■ **WHAT IS BEING ASKED**: Top to bottom, give the entries again exactly as written.

Pixel coordinate grounding data

::::

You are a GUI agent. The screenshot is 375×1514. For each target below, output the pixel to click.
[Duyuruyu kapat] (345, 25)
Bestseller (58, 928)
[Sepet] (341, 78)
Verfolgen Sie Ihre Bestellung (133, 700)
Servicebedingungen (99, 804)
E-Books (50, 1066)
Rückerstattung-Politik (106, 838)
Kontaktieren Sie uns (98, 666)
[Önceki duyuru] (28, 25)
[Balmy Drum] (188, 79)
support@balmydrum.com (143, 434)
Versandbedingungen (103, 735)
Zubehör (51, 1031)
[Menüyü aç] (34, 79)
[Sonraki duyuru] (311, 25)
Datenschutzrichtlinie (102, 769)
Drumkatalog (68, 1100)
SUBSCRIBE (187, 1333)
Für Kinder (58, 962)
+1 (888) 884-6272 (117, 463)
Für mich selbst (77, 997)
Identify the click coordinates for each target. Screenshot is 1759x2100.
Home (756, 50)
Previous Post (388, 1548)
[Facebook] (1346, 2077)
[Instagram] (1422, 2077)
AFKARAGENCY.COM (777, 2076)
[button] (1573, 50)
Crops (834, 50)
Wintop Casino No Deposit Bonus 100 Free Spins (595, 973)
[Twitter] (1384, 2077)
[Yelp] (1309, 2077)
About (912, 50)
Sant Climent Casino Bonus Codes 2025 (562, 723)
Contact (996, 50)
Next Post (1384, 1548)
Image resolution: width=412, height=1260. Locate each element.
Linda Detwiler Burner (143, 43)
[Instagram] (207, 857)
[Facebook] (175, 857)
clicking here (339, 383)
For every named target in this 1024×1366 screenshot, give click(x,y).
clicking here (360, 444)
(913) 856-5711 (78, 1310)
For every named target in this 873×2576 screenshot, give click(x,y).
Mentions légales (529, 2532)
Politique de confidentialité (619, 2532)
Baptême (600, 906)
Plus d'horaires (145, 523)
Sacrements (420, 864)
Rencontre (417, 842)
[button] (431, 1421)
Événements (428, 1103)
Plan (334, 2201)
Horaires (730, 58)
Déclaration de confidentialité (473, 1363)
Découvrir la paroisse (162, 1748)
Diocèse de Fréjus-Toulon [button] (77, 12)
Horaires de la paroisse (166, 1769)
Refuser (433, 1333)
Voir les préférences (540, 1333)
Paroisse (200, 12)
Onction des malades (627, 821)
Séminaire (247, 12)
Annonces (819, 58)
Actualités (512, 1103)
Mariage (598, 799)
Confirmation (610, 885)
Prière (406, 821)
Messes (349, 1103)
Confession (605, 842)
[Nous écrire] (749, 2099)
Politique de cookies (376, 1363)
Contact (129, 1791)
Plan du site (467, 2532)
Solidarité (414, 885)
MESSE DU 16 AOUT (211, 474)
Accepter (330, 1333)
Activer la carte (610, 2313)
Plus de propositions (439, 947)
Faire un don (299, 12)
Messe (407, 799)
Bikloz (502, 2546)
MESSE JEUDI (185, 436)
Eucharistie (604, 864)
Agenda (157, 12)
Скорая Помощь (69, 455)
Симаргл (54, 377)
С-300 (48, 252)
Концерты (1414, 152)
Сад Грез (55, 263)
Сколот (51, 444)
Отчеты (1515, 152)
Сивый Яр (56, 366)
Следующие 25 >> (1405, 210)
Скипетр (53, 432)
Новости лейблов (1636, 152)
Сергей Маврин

::::

■ **YOUR RESPONSE**:
You are a GUI agent. The screenshot is 375×1514. For each target below, output the pixel to click.
[Duyuruyu kapat] (345, 25)
Bestseller (58, 928)
[Sepet] (341, 78)
Verfolgen Sie Ihre Bestellung (133, 700)
Servicebedingungen (99, 804)
E-Books (50, 1066)
Rückerstattung-Politik (106, 838)
Kontaktieren Sie uns (98, 666)
[Önceki duyuru] (28, 25)
[Balmy Drum] (188, 79)
support@balmydrum.com (143, 434)
Versandbedingungen (103, 735)
Zubehör (51, 1031)
[Menüyü aç] (34, 79)
[Sonraki duyuru] (311, 25)
Datenschutzrichtlinie (102, 769)
Drumkatalog (68, 1100)
SUBSCRIBE (187, 1333)
Für Kinder (58, 962)
+1 (888) 884-6272 (117, 463)
Für mich selbst (77, 997)
Identify the click coordinates for each target. Screenshot is 1759x2100.
Home (756, 50)
Previous Post (388, 1548)
[Facebook] (1346, 2077)
[Instagram] (1422, 2077)
AFKARAGENCY.COM (777, 2076)
[button] (1573, 50)
Crops (834, 50)
Wintop Casino No Deposit Bonus 100 Free Spins (595, 973)
[Twitter] (1384, 2077)
[Yelp] (1309, 2077)
About (912, 50)
Sant Climent Casino Bonus Codes 2025 (562, 723)
Contact (996, 50)
Next Post (1384, 1548)
Image resolution: width=412, height=1260. Locate each element.
Linda Detwiler Burner (143, 43)
[Instagram] (207, 857)
[Facebook] (175, 857)
clicking here (339, 383)
For every named target in this 1024×1366 screenshot, give click(x,y).
clicking here (360, 444)
(913) 856-5711 (78, 1310)
For every named target in this 873×2576 screenshot, give click(x,y).
Mentions légales (529, 2532)
Politique de confidentialité (619, 2532)
Baptême (600, 906)
Plus d'horaires (145, 523)
Sacrements (420, 864)
Rencontre (417, 842)
[button] (431, 1421)
Événements (428, 1103)
Plan (334, 2201)
Horaires (730, 58)
Déclaration de confidentialité (473, 1363)
Découvrir la paroisse (162, 1748)
Diocèse de Fréjus-Toulon [button] (77, 12)
Horaires de la paroisse (166, 1769)
Refuser (433, 1333)
Voir les préférences (540, 1333)
Paroisse (200, 12)
Onction des malades (627, 821)
Séminaire (247, 12)
Annonces (819, 58)
Actualités (512, 1103)
Mariage (598, 799)
Confirmation (610, 885)
Prière (406, 821)
Messes (349, 1103)
Confession (605, 842)
[Nous écrire] (749, 2099)
Politique de cookies (376, 1363)
Contact (129, 1791)
Plan du site (467, 2532)
Solidarité (414, 885)
MESSE DU 16 AOUT (211, 474)
Accepter (330, 1333)
Activer la carte (610, 2313)
Plus de propositions (439, 947)
Faire un don (299, 12)
Messe (407, 799)
Bikloz (502, 2546)
MESSE JEUDI (185, 436)
Eucharistie (604, 864)
Agenda (157, 12)
Скорая Помощь (69, 455)
Симаргл (54, 377)
С-300 (48, 252)
Концерты (1414, 152)
Сад Грез (55, 263)
Сколот (51, 444)
Отчеты (1515, 152)
Сивый Яр (56, 366)
Следующие 25 >> (1405, 210)
Скипетр (53, 432)
Новости лейблов (1636, 152)
Сергей Маврин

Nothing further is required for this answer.